The Visconti-Sforza Tarot depicts the card as a young man hanging upside-down from gallows that are set up in the form of a doorway. His feet are crossed and his hands held (or tied) behind his back. His expression is remarkably peaceful considering the predicament he is in; an odd sense of calm and acceptance emanates from later versions as well.
On the Cary Sheet, only the bottom right corner of the card is preserved: one of the vertical sticks in the ground can be seen and a shape that vaguely resembles wings, which is probably part of the man's ragged clothing. The Rosenwald Sheet shows a man hanging from a horizontal stick that is placed between two vertical poles. His feet are again crossed, but now he holds a bag (of money?) in each hand.

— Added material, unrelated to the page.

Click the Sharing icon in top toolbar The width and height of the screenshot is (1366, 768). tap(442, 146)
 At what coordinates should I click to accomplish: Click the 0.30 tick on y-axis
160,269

In the Tarot de Marseille, Le Pendu (The Hanged Man) is yet again portrayed hanging upside-down with crossed feet and hands behind his back. Similar to the Cary Sheet, the vertical poles each have six stumps, as if their branches have been cut off. There’s something unreal about the card: in the Grimaud, the man’s foot doesn’t seem to be tied, and in the Dodal, the cord seems to come from the sky itself. Some versions show him sticking out his tongue and depict the top of something similar to that on the Cary Sheet behind his shoulders.

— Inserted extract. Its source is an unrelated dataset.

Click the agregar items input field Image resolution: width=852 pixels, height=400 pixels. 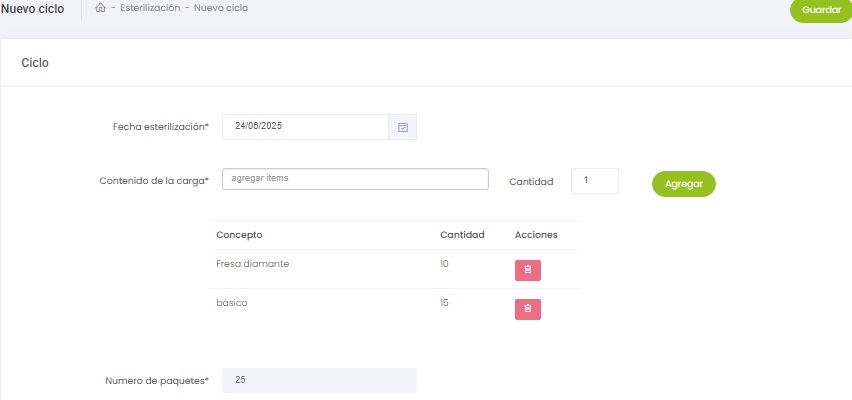355,179

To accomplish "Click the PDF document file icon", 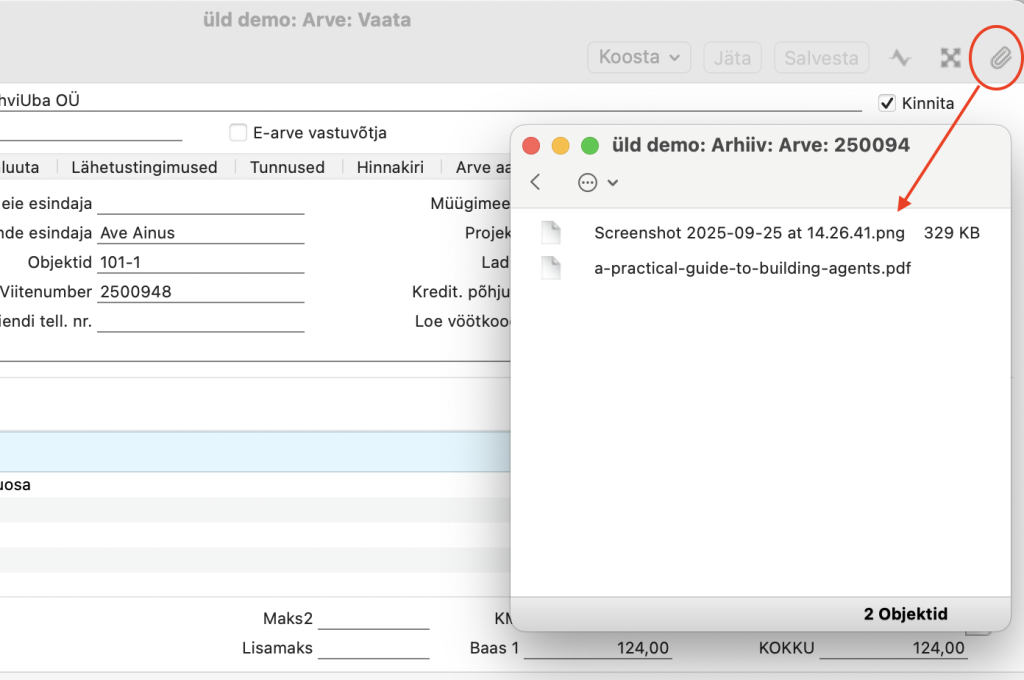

 20th-century representations
In the Waite-Smith Tarot, The Hanged Man depicts a man hanging from a tree that is shaped like a Tau cross. As on previous representations, his feet are crossed and his hands held behind his back. His head is now encircled by a radiant nimbus to show his enlightenment and spiritual profanity.
 Suggested Divinatory Meanings
Although The Hanged Man would once most likely have been interpreted as a punishment, somewhere along the way it came to symbolise a change of perspective, new points of view and spiritual revelations – the card shows physical immobility and restrictions, but freedom and power of the mind. Other than that, the Hanged Man may signify a sense of being caught in between two opposites and a time of suspension, when you don’t really feel you have your two feet on the ground.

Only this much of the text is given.